### Work order
Your answer should be a single number: the count of lines in the listing that contain "computer".

### Dataset extract
-------------------------
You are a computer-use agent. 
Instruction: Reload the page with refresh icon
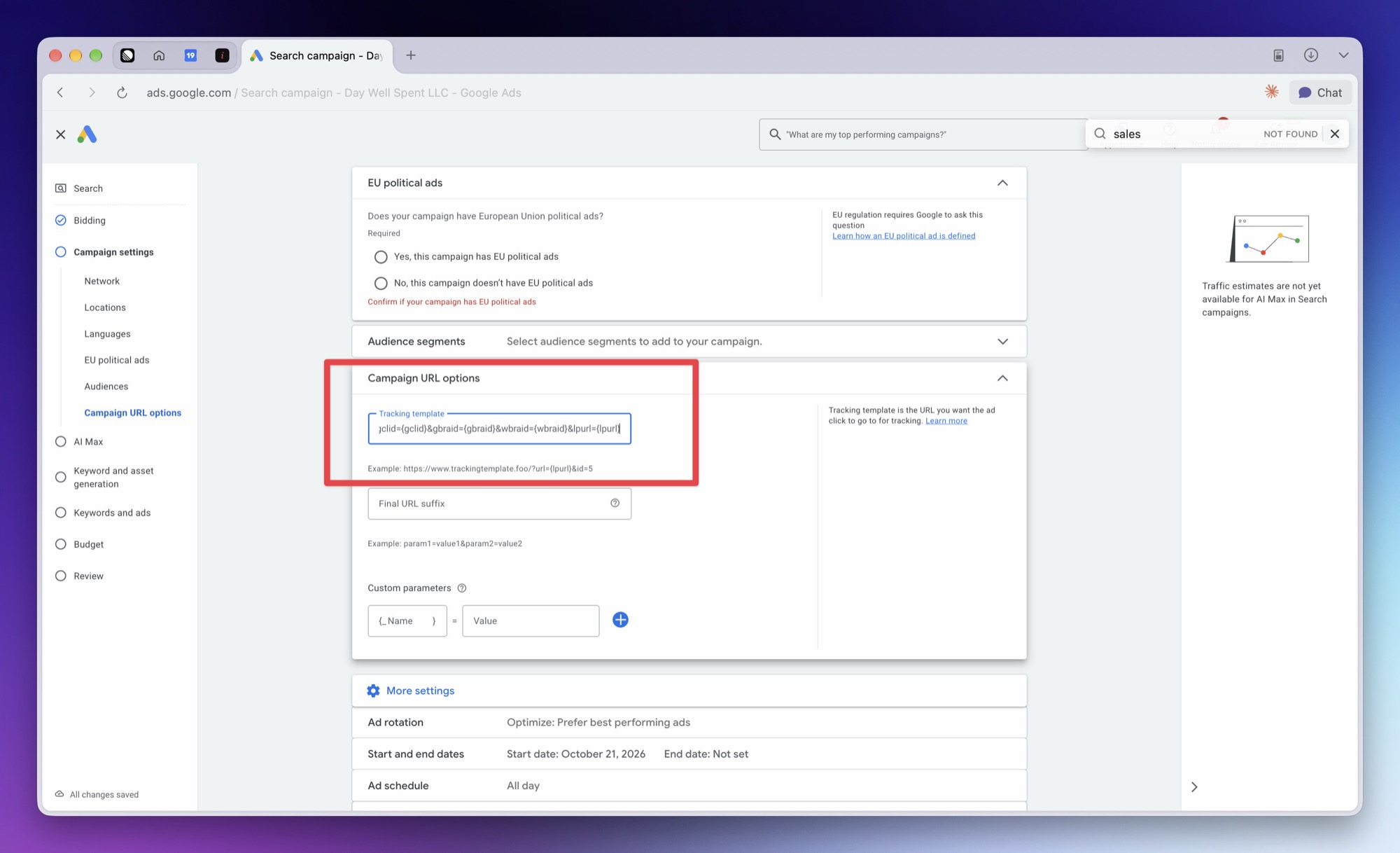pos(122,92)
-------------------------
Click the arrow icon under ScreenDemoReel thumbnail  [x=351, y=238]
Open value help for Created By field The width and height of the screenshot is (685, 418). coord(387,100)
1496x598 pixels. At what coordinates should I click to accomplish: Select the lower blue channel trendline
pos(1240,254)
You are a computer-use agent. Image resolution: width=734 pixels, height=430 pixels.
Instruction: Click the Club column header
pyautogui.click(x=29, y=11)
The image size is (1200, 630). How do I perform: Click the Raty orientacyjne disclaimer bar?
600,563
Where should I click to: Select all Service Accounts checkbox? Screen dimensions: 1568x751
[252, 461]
-------------------------
### Result
2